● **Exercise data**:

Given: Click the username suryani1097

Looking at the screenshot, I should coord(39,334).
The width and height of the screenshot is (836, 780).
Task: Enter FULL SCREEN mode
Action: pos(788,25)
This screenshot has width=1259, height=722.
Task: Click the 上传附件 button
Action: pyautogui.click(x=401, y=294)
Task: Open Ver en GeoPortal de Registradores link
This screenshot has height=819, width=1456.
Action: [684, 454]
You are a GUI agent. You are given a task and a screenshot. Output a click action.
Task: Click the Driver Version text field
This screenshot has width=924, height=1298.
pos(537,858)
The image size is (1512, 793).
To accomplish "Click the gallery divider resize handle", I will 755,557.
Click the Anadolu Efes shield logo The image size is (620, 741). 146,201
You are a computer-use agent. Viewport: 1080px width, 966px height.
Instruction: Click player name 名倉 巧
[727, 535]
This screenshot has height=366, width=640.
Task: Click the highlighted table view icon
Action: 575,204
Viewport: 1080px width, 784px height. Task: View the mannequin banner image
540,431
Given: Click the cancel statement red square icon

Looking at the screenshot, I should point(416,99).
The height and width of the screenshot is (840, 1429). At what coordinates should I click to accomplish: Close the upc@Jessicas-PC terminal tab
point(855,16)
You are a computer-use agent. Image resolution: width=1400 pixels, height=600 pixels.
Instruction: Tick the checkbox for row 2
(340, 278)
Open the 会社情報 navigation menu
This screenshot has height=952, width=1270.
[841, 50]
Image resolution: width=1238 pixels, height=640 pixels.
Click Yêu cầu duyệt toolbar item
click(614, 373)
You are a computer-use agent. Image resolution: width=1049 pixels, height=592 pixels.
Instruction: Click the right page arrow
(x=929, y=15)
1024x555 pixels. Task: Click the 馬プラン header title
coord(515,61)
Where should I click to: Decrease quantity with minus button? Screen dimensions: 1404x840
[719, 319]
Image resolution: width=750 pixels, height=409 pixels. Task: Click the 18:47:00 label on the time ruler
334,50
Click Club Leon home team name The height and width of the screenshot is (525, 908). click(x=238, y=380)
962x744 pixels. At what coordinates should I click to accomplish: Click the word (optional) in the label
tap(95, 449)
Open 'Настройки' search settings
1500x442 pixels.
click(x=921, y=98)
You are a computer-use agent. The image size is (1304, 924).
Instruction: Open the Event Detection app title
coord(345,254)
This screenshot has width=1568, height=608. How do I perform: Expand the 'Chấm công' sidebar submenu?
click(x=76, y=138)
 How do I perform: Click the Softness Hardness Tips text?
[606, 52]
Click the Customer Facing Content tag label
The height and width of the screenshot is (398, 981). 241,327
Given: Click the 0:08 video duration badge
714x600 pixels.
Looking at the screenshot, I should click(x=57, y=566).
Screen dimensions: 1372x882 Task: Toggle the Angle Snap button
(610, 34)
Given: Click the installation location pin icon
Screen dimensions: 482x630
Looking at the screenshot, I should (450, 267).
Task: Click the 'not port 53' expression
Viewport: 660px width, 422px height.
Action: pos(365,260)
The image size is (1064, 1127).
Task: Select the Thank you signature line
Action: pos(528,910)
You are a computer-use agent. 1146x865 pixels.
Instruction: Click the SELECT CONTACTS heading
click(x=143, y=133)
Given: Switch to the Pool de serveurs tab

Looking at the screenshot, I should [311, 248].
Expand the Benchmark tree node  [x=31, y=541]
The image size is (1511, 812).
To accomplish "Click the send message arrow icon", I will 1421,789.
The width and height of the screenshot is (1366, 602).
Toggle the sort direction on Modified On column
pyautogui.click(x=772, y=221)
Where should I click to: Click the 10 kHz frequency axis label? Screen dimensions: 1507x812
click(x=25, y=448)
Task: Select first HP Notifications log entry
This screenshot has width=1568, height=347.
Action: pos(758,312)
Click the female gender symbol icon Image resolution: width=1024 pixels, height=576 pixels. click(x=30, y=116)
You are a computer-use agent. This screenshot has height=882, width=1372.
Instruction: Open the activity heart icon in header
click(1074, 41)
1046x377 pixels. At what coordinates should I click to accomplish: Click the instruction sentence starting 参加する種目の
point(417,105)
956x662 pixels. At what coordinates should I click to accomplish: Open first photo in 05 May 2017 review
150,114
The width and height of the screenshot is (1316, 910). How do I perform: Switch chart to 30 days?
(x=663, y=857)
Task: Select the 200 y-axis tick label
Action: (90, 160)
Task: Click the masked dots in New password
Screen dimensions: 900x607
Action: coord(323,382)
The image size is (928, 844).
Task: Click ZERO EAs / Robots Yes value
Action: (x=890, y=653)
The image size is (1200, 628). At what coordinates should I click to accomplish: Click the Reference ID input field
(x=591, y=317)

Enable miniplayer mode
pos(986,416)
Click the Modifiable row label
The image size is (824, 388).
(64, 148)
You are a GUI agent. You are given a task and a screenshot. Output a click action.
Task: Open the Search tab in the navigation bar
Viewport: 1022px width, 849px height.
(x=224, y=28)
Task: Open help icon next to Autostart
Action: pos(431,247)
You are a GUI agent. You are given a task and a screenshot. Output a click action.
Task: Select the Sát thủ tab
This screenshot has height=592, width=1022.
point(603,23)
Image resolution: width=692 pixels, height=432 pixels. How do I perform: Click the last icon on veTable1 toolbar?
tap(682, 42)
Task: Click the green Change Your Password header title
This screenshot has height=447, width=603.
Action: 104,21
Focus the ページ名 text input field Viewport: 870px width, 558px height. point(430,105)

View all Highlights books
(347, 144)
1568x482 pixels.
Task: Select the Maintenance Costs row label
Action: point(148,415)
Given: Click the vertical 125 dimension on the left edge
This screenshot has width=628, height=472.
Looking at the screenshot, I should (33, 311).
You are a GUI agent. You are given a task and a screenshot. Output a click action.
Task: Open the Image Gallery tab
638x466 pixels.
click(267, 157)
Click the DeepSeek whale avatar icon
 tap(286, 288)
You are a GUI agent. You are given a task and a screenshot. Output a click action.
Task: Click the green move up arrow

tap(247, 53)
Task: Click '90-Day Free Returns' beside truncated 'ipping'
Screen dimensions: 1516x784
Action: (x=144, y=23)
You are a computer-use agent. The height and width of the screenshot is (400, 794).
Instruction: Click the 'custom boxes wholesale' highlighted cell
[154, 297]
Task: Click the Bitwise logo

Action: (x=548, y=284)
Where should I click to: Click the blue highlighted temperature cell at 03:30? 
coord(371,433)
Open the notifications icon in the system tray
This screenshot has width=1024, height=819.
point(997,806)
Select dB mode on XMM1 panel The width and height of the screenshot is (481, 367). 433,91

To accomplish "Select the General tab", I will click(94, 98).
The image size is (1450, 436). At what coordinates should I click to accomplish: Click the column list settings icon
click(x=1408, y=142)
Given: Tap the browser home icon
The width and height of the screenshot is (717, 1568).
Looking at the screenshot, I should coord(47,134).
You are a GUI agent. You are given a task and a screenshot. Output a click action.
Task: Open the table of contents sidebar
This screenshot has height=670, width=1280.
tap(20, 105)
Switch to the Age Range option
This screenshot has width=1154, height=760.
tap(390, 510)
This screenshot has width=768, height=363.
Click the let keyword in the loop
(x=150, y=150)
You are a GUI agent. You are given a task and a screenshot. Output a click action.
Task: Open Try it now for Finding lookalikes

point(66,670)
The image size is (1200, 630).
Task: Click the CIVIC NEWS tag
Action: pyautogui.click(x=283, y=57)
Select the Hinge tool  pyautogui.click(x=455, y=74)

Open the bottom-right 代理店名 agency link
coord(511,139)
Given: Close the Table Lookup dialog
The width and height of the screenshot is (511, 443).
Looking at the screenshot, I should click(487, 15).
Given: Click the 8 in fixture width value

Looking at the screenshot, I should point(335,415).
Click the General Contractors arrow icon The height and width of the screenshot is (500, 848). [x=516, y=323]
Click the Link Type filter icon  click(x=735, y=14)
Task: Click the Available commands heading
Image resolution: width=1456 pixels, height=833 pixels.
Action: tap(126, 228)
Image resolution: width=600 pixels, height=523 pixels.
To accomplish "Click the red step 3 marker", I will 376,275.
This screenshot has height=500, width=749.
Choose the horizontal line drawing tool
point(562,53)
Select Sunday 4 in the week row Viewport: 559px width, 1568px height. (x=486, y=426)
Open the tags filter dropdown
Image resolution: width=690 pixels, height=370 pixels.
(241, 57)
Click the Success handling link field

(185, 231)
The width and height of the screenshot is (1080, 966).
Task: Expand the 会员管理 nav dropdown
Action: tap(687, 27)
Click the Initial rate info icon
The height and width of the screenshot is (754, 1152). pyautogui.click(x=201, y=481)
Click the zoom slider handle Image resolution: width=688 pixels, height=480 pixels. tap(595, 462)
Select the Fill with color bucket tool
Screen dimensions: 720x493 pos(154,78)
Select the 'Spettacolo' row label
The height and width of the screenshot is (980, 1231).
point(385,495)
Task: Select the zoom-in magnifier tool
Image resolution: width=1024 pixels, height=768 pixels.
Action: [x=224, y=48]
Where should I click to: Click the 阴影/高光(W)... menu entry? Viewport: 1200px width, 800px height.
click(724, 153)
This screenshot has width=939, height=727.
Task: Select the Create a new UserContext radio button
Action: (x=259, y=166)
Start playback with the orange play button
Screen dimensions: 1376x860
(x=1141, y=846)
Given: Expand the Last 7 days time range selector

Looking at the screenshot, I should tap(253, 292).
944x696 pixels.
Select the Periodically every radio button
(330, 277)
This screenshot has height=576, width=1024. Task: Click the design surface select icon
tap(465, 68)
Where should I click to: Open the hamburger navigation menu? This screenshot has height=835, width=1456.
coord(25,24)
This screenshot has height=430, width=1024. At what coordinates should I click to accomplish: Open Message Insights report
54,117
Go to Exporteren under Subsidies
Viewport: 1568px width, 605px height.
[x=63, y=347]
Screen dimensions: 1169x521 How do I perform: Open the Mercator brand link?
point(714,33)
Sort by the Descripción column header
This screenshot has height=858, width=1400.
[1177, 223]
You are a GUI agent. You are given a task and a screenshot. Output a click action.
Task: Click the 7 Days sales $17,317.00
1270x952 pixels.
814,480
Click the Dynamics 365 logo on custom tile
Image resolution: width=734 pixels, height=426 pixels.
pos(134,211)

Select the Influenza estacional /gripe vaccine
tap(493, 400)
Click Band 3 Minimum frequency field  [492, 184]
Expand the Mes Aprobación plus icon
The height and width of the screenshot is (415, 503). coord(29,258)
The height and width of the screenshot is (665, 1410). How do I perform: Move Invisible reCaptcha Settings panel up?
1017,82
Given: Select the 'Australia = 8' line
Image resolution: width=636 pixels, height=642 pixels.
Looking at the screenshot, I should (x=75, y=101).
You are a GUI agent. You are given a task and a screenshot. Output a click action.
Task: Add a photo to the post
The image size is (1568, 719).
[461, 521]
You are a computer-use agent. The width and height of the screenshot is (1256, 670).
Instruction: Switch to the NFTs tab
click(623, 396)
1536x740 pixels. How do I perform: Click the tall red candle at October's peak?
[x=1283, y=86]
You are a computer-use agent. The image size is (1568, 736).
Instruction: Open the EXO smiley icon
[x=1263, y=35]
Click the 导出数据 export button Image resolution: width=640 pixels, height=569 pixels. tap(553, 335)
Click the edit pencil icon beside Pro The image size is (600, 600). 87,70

● **Task directions**: All lines with the string "will" must be copied from the data.

● **Result for this task**:
To accomplish "Click the gallery divider resize handle", I will 755,557.
To accomplish "Click the send message arrow icon", I will 1421,789.
To accomplish "Select the General tab", I will click(94, 98).
To accomplish "Click the red step 3 marker", I will 376,275.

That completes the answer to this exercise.